INPUT RECORDS:

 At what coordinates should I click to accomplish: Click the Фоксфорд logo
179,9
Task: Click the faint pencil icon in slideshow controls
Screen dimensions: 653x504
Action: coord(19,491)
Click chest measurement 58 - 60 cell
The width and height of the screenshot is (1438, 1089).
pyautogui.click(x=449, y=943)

* * *

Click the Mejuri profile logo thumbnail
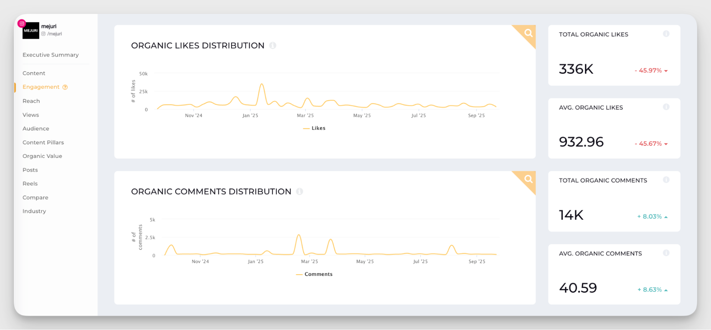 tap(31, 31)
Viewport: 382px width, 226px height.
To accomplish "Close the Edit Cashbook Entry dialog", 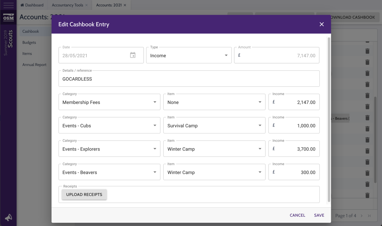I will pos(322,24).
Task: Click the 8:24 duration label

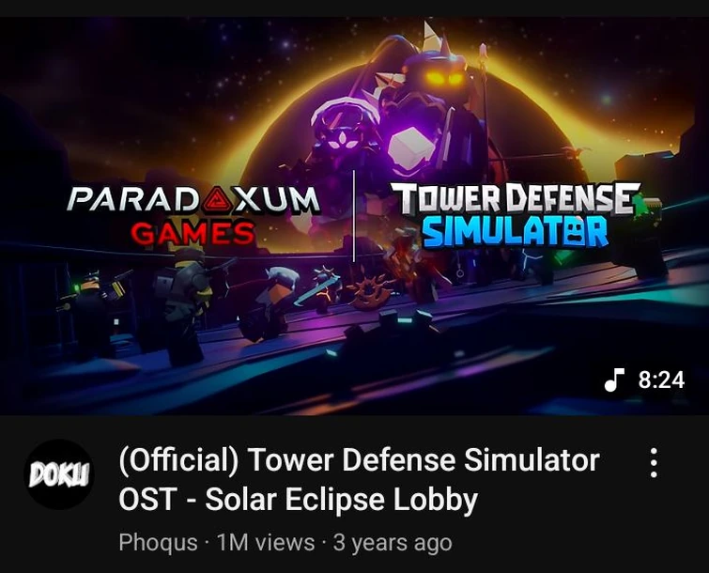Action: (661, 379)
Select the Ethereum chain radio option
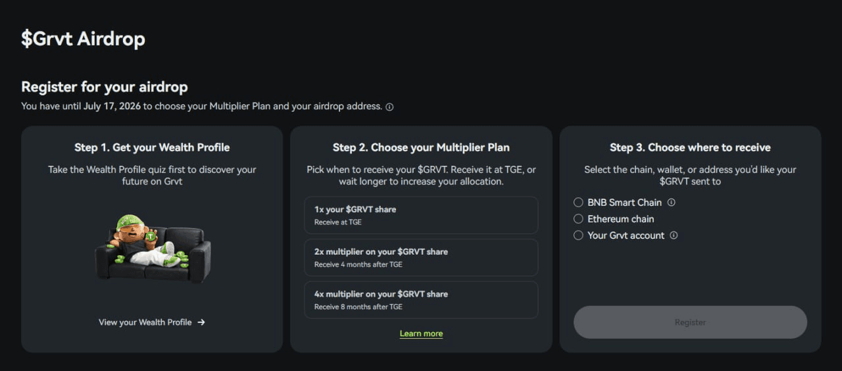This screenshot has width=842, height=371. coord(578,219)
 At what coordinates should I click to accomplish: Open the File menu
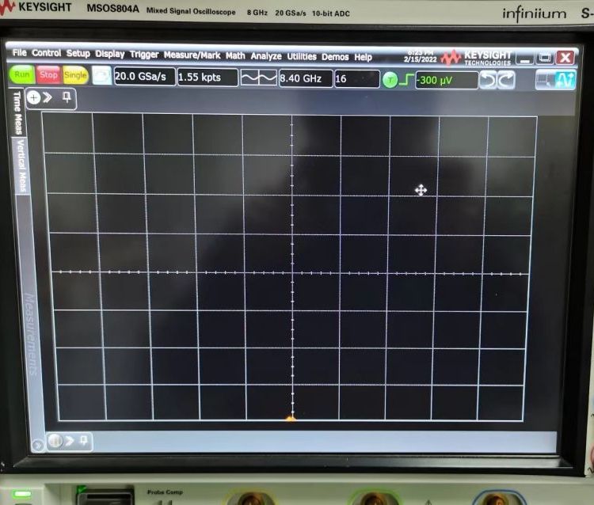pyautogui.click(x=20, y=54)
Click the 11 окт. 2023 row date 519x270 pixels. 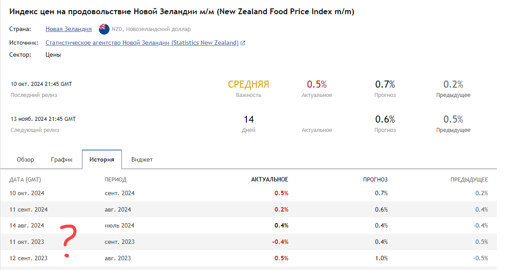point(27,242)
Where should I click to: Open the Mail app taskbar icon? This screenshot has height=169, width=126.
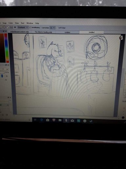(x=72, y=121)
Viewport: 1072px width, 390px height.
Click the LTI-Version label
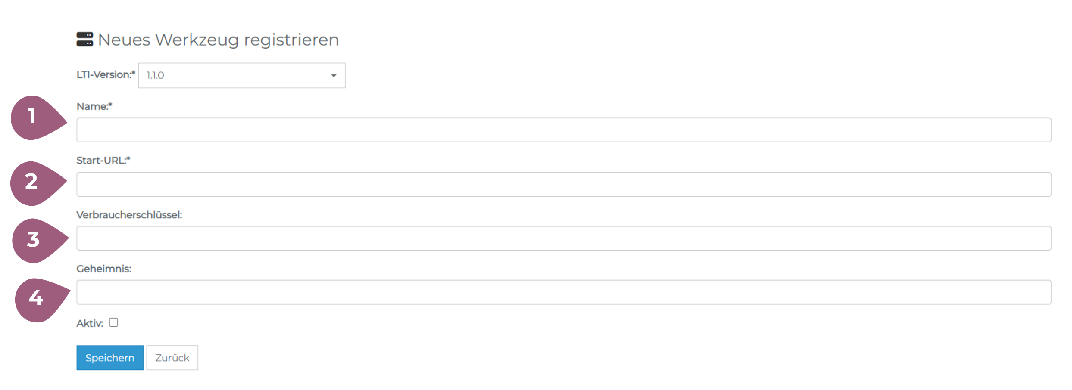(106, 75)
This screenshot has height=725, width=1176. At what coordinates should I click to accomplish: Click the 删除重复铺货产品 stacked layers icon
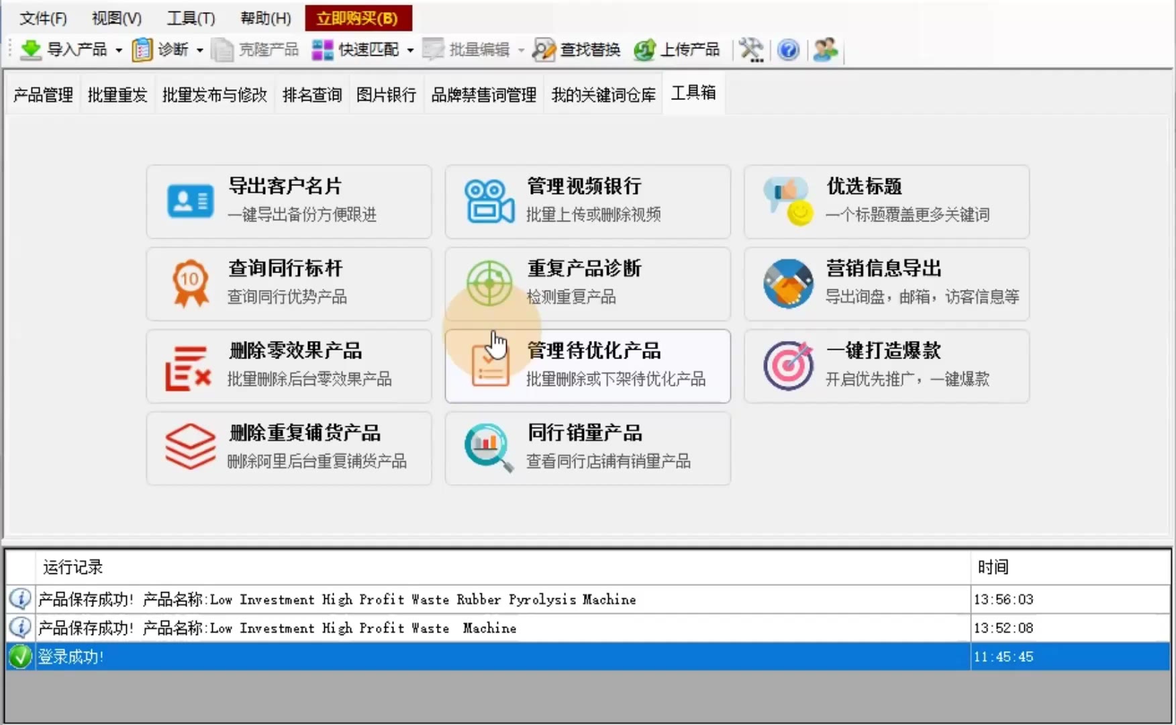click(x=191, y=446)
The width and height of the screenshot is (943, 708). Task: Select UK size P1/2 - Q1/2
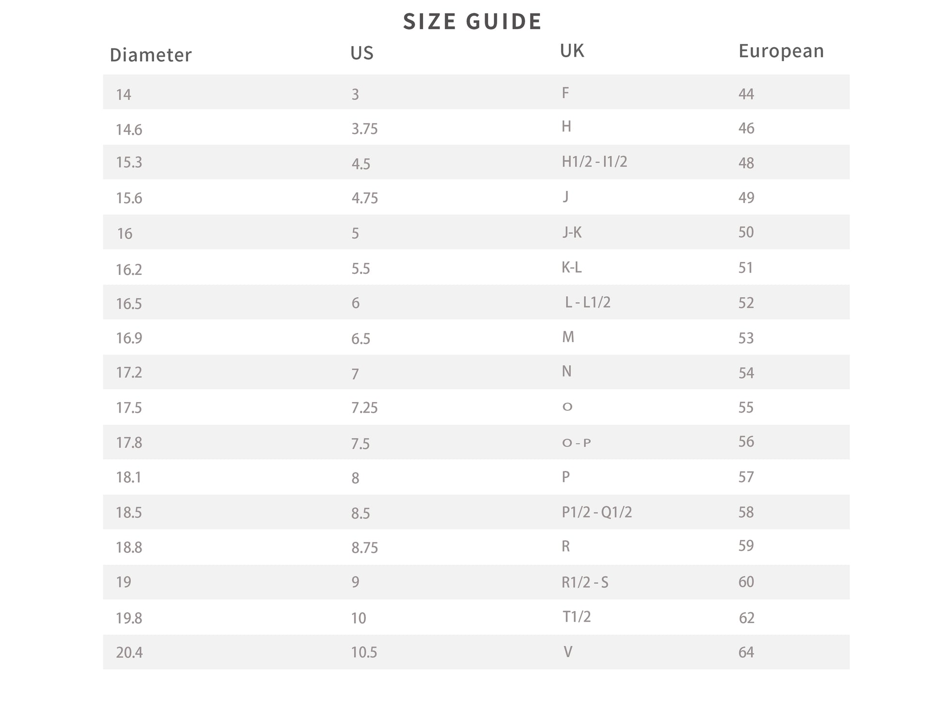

...

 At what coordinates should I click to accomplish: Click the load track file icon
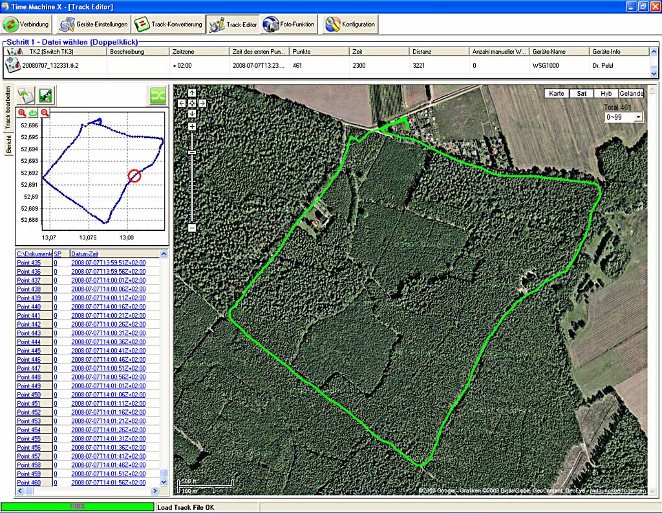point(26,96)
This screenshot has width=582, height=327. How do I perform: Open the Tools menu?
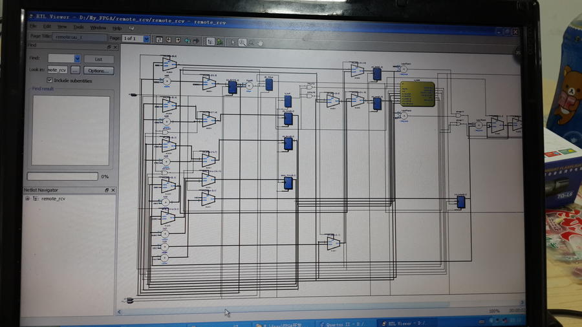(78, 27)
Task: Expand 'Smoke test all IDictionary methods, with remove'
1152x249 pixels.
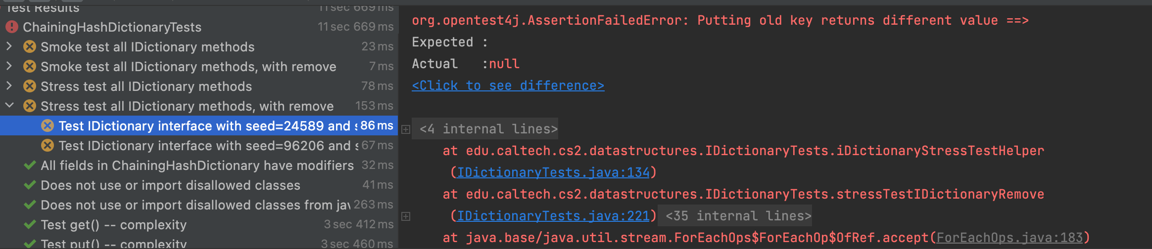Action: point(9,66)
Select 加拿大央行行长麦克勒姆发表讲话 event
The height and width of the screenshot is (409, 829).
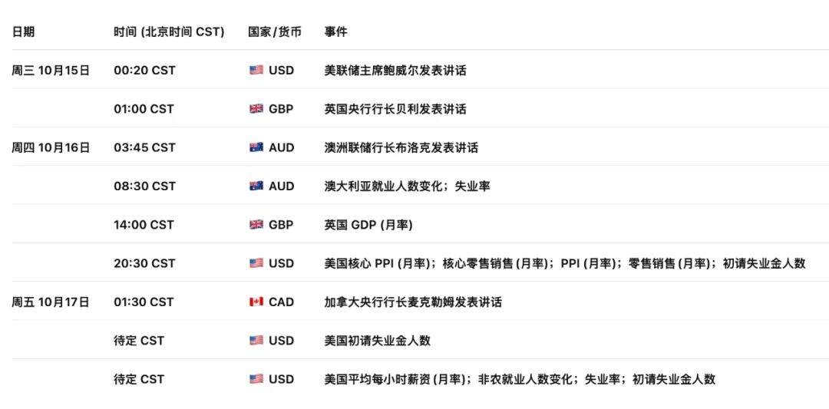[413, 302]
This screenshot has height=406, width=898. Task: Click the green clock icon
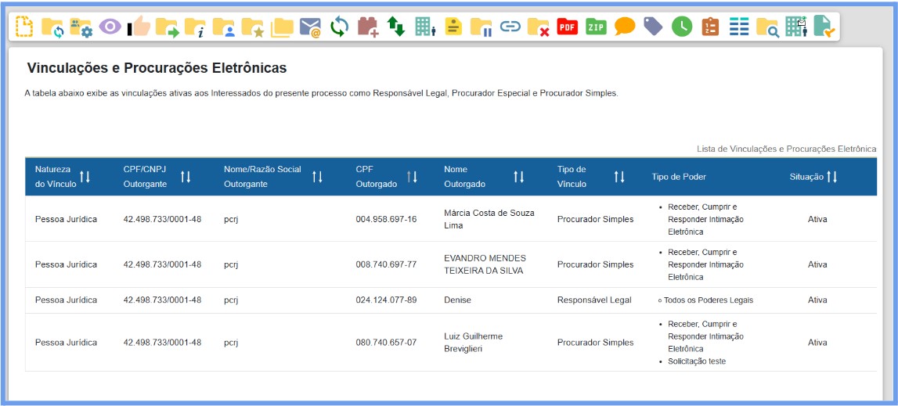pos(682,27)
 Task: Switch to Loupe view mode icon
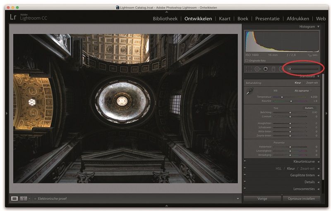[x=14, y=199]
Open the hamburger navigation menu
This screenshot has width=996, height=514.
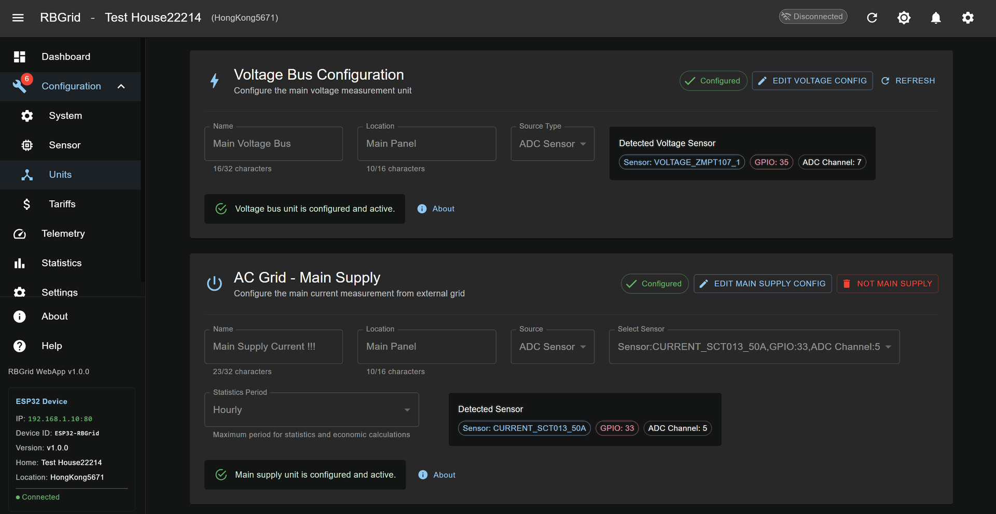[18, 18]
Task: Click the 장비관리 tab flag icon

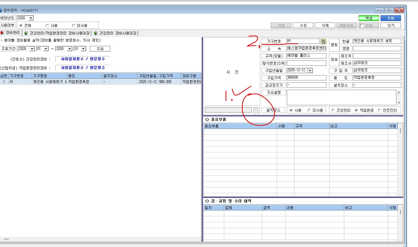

WORK REQUIRED:
In the entries above, find each line with the word "Viewport" and show it.

TASK OUTPUT:
Viewport: 382px width, 226px height.
Viewport: 1072px width, 390px height.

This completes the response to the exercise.